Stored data
== Segment start ==

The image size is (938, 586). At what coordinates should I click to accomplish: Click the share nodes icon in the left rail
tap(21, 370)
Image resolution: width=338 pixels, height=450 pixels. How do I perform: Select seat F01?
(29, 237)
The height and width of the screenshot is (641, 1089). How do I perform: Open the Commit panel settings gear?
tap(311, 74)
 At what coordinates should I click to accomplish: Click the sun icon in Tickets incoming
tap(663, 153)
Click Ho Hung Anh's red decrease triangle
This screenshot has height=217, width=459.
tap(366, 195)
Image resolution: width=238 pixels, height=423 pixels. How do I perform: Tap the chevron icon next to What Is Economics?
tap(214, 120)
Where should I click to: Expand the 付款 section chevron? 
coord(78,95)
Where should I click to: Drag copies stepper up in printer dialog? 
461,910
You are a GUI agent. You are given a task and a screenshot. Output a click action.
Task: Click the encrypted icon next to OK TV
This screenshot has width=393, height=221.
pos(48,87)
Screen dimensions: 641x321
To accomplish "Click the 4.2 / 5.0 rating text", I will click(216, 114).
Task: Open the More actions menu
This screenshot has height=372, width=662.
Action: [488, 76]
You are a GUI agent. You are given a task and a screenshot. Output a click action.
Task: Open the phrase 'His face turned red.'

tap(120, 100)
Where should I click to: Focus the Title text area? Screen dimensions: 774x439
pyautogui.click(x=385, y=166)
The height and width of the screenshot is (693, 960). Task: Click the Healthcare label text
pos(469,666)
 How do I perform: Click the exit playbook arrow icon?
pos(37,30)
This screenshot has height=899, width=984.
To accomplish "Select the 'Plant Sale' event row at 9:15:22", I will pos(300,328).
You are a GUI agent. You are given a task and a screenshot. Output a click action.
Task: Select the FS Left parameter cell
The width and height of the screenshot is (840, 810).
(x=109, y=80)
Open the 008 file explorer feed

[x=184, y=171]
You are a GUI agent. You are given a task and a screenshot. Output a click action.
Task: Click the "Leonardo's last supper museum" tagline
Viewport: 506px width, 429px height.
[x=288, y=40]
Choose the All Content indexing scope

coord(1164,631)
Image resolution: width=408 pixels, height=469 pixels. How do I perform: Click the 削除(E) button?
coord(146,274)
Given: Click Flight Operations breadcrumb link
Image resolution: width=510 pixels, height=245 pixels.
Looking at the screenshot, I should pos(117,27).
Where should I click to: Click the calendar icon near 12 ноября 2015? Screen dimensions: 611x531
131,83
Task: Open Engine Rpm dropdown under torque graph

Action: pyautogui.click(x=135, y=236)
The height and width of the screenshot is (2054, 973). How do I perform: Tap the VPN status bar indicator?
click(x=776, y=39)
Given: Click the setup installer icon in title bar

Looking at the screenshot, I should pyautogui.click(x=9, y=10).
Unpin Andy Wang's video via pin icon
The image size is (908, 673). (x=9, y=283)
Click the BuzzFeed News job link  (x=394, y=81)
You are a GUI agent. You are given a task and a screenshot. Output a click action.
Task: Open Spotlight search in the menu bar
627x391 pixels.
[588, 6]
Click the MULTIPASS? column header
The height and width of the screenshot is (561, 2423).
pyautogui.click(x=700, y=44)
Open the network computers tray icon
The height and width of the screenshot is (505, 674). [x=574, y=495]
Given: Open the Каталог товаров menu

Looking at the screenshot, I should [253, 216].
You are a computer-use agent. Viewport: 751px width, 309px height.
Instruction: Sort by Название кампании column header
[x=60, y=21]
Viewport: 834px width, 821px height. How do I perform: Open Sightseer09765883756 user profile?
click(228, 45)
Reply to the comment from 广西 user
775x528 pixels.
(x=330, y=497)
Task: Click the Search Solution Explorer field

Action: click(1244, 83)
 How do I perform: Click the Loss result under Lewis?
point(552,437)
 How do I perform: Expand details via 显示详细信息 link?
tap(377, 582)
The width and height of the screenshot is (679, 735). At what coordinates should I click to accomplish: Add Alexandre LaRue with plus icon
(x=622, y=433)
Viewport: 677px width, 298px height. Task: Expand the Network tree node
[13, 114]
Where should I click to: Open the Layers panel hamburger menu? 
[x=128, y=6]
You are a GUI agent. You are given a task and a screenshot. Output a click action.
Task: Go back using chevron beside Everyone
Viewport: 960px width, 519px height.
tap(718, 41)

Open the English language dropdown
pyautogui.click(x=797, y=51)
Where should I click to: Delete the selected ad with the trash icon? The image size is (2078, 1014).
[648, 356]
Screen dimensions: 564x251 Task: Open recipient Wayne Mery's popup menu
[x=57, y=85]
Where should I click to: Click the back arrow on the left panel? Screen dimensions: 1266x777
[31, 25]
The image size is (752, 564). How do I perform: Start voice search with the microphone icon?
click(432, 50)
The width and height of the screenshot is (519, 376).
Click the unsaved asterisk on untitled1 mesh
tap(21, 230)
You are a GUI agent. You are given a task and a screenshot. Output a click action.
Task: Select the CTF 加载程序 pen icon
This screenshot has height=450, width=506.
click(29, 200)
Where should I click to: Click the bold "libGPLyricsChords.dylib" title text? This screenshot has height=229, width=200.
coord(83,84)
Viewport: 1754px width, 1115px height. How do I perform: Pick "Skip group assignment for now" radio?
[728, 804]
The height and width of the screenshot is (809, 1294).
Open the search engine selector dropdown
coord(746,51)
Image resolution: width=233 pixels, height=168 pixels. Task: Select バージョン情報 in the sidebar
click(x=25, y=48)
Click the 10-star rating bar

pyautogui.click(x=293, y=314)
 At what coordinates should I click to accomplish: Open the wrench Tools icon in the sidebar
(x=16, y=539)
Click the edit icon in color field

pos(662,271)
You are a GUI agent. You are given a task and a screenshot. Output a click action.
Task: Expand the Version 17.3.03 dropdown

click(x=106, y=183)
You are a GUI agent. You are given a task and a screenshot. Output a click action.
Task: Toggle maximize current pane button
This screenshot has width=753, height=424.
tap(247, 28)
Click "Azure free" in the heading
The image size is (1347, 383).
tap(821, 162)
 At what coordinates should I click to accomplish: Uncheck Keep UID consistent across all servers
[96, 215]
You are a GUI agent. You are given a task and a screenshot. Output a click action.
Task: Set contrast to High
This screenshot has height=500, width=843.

== Segment end ==

Please work out how many lines above carry "will", writing only the result.

2